*EXERCISE*
Among the entries below, take the line with "The width and height of the screenshot is (769, 463)." and the line with "Given: Click the redfin.com legend color dot", and output them and every line between them exactly, with nothing else.

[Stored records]
☆ ☆ ☆ ☆ ☆

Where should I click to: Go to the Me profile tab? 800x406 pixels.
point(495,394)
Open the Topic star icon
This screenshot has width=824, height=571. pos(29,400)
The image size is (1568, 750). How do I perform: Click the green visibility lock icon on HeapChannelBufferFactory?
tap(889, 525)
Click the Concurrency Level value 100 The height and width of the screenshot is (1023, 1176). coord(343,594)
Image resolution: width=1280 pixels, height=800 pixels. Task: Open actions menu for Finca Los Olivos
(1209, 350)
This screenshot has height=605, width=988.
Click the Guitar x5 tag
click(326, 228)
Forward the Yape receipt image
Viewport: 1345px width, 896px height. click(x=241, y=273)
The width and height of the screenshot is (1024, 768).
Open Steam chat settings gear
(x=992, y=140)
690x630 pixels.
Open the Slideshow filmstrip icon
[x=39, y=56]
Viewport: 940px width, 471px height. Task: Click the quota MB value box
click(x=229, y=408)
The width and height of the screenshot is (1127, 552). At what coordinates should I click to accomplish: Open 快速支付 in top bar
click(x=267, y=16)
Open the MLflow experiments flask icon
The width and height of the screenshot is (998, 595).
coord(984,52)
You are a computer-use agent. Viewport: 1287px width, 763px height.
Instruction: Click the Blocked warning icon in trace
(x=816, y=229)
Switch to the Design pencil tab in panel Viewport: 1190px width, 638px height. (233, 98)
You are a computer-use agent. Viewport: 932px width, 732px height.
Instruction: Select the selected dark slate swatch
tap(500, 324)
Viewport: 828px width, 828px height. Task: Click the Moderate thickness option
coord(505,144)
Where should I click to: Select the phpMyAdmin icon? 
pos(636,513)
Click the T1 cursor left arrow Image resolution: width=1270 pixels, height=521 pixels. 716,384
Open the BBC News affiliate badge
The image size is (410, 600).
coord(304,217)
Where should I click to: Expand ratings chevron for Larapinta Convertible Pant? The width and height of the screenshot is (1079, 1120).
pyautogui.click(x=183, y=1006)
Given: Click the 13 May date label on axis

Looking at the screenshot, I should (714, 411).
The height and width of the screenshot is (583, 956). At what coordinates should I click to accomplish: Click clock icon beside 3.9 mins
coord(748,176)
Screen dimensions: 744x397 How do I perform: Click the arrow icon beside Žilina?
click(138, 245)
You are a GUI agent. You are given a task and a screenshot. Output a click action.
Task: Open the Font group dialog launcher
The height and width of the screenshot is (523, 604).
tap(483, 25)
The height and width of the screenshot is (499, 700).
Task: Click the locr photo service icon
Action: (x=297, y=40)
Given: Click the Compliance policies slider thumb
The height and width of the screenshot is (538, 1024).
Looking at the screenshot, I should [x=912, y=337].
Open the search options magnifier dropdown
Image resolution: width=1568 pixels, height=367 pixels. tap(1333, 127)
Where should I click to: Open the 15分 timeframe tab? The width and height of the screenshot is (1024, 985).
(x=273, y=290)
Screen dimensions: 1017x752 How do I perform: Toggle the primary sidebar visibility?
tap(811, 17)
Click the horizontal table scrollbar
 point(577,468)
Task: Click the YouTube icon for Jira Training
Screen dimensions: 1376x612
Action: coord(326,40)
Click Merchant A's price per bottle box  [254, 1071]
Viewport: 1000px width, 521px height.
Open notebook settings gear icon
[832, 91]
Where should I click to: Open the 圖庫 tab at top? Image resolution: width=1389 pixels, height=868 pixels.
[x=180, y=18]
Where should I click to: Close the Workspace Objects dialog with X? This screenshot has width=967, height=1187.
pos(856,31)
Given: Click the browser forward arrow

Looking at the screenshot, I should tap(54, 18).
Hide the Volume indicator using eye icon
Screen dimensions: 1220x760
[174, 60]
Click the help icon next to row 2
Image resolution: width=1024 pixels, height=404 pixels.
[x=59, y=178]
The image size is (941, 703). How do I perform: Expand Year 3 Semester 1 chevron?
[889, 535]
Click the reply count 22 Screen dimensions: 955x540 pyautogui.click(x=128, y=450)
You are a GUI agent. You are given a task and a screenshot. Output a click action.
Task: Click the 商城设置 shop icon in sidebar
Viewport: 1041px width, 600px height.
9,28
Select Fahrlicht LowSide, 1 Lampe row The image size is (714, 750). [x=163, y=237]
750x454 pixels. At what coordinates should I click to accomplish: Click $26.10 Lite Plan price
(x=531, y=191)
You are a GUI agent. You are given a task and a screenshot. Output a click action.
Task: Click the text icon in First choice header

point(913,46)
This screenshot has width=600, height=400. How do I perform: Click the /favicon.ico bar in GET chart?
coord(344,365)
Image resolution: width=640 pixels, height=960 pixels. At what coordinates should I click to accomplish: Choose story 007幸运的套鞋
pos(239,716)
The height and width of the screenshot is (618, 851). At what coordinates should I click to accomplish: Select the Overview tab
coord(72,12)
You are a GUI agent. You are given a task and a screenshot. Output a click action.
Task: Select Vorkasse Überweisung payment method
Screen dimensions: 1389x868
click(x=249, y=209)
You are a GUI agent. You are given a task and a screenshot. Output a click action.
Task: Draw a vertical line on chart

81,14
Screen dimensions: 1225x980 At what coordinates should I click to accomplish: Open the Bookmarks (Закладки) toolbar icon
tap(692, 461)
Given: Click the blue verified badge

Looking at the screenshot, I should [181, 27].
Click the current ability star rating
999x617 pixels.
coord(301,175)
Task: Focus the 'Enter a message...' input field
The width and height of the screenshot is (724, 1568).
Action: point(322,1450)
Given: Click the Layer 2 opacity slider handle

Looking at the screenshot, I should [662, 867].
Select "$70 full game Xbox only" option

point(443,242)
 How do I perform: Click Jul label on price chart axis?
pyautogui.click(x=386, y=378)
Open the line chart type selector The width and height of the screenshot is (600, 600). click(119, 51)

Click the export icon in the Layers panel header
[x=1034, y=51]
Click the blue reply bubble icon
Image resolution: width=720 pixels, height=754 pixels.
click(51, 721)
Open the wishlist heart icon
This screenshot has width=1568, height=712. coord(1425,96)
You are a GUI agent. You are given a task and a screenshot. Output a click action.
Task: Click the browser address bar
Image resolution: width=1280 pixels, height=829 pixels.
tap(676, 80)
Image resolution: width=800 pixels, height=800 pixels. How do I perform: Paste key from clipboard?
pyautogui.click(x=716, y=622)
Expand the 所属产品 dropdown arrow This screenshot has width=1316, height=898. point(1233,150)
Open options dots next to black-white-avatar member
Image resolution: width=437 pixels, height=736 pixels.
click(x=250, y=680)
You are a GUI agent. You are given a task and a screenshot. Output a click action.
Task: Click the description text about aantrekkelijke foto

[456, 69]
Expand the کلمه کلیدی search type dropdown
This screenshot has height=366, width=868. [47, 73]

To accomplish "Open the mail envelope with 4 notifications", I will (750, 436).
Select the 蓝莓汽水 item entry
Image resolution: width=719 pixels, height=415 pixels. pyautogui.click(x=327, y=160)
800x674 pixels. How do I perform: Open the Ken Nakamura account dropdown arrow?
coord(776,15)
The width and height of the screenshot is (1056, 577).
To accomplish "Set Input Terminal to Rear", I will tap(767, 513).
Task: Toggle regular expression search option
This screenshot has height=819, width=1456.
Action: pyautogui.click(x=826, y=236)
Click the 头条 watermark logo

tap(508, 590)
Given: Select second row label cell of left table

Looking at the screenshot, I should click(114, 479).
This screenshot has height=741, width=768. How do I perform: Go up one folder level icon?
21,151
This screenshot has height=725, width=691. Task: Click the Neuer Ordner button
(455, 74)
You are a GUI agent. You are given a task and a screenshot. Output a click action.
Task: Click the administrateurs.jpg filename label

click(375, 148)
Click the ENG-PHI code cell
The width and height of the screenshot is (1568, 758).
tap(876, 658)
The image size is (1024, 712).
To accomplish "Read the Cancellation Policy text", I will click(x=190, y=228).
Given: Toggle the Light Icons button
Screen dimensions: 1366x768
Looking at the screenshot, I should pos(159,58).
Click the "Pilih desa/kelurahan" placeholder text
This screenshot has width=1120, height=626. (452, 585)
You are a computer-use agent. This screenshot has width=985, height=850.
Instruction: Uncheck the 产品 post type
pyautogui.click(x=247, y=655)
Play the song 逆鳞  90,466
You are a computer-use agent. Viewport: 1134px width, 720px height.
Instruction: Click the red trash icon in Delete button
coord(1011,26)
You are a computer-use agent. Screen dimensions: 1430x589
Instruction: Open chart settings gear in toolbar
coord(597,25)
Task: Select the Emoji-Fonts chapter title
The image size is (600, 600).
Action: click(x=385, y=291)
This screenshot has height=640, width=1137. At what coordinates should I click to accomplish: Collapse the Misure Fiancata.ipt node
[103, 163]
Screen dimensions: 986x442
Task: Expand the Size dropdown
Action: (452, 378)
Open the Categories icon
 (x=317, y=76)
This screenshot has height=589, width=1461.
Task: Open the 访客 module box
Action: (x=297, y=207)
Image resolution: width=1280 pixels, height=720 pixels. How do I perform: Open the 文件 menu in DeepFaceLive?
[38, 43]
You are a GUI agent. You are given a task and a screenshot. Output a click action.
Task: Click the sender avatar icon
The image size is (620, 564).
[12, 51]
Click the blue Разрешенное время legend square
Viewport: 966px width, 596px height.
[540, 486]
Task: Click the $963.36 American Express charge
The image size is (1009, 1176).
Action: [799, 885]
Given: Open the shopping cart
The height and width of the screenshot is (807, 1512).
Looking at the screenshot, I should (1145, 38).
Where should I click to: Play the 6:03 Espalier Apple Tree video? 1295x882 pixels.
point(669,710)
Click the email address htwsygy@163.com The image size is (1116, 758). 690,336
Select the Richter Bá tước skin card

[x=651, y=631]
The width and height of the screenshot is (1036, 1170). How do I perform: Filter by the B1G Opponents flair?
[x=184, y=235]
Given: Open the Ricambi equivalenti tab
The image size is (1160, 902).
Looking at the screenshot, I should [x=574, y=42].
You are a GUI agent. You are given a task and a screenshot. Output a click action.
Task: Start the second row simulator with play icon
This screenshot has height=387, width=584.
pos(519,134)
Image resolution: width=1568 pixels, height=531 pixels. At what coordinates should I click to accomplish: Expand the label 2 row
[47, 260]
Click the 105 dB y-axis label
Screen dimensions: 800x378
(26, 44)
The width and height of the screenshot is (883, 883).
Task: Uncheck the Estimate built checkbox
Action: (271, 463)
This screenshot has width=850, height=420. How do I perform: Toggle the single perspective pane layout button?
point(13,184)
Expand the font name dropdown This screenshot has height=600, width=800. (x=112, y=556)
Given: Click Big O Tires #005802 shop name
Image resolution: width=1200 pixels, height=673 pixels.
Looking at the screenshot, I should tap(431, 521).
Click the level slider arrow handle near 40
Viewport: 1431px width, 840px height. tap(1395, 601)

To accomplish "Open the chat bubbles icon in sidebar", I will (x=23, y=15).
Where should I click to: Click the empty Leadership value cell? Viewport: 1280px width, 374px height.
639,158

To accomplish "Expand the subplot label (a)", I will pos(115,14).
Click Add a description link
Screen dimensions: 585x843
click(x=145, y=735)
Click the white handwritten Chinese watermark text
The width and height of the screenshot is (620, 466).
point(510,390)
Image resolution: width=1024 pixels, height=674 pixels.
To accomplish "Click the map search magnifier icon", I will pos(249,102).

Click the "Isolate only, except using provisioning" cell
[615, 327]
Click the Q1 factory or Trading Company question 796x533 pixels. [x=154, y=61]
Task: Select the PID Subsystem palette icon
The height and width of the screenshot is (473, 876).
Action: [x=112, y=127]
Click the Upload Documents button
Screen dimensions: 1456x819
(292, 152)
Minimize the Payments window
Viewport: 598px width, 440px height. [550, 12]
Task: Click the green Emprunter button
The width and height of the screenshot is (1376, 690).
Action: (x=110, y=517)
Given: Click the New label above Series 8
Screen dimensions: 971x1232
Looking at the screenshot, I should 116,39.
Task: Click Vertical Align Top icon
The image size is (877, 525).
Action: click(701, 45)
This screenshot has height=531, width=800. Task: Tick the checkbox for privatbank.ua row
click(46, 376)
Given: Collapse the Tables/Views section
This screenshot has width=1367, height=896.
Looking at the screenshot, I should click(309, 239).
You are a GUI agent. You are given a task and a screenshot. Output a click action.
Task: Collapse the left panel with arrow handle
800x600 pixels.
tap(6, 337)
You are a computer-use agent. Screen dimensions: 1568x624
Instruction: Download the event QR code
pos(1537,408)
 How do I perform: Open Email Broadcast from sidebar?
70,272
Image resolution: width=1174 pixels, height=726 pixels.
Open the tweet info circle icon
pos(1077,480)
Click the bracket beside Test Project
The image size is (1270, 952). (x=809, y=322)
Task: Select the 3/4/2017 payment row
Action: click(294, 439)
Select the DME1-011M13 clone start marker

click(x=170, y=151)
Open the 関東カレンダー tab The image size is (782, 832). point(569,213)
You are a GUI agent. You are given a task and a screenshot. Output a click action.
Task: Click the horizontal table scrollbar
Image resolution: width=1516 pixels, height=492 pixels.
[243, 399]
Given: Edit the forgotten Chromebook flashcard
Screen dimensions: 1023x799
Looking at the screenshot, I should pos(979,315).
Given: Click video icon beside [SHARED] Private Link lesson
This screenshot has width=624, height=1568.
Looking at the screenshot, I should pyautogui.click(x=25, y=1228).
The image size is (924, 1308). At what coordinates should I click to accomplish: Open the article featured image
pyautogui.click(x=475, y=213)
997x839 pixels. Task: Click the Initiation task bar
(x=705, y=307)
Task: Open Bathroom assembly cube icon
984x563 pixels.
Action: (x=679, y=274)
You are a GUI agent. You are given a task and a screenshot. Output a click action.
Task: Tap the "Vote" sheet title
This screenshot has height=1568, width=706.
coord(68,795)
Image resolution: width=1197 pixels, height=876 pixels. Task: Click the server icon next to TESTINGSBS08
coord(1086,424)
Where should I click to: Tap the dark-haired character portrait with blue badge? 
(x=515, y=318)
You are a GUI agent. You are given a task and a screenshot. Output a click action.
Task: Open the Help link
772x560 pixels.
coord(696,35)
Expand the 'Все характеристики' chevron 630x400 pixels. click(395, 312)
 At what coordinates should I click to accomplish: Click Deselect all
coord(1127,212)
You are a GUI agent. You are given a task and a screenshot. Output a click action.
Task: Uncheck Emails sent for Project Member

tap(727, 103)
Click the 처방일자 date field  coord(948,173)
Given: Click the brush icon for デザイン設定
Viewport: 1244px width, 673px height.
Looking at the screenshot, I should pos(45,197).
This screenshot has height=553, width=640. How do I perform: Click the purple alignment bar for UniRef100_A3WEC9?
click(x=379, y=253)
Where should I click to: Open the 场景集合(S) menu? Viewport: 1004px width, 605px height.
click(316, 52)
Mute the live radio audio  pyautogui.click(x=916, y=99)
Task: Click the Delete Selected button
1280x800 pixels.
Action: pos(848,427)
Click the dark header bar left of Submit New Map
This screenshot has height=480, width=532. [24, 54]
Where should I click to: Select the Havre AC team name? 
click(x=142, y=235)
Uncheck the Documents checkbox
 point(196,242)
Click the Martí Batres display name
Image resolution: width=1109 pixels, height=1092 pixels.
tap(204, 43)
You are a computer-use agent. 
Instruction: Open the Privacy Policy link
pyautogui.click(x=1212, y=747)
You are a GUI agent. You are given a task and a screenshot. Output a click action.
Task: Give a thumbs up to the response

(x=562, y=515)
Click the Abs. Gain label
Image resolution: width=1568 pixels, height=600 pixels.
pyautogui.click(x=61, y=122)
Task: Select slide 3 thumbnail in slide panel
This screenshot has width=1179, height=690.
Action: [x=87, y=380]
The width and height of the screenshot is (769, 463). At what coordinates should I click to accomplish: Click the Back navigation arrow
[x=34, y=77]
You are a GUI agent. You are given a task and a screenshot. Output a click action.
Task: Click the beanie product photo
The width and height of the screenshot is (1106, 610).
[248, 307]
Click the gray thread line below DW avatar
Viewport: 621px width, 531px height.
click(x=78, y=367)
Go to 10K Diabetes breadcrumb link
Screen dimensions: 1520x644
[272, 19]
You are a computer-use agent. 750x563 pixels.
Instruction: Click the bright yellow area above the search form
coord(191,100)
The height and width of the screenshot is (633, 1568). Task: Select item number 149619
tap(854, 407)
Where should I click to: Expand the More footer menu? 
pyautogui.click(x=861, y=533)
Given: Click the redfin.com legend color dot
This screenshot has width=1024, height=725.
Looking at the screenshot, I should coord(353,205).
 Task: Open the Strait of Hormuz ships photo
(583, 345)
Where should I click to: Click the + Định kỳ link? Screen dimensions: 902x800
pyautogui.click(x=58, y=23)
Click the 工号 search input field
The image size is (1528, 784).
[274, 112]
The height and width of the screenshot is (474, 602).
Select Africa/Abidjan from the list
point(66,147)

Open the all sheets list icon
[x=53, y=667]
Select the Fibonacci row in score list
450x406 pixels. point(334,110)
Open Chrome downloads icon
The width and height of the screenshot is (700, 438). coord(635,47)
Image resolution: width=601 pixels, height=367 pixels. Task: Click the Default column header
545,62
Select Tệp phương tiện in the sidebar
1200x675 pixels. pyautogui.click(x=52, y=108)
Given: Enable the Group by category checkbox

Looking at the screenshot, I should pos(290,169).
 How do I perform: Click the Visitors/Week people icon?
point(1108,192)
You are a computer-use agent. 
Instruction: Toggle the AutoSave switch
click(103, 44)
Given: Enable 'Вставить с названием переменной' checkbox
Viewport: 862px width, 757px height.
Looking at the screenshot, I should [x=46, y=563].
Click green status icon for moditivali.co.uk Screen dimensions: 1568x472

☆ ☆ ☆ ☆ ☆

*ANSWER BOX*
The width and height of the screenshot is (769, 463). At what coordinates should I click to accomplish: Click the Back navigation arrow
[x=34, y=77]
You are a GUI agent. You are given a task and a screenshot. Output a click action.
Task: Click the beanie product photo
The width and height of the screenshot is (1106, 610).
[248, 307]
Click the gray thread line below DW avatar
Viewport: 621px width, 531px height.
click(x=78, y=367)
Go to 10K Diabetes breadcrumb link
Screen dimensions: 1520x644
[272, 19]
You are a computer-use agent. 750x563 pixels.
Instruction: Click the bright yellow area above the search form
coord(191,100)
The height and width of the screenshot is (633, 1568). Task: Select item number 149619
tap(854, 407)
Where should I click to: Expand the More footer menu? 
pyautogui.click(x=861, y=533)
Given: Click the redfin.com legend color dot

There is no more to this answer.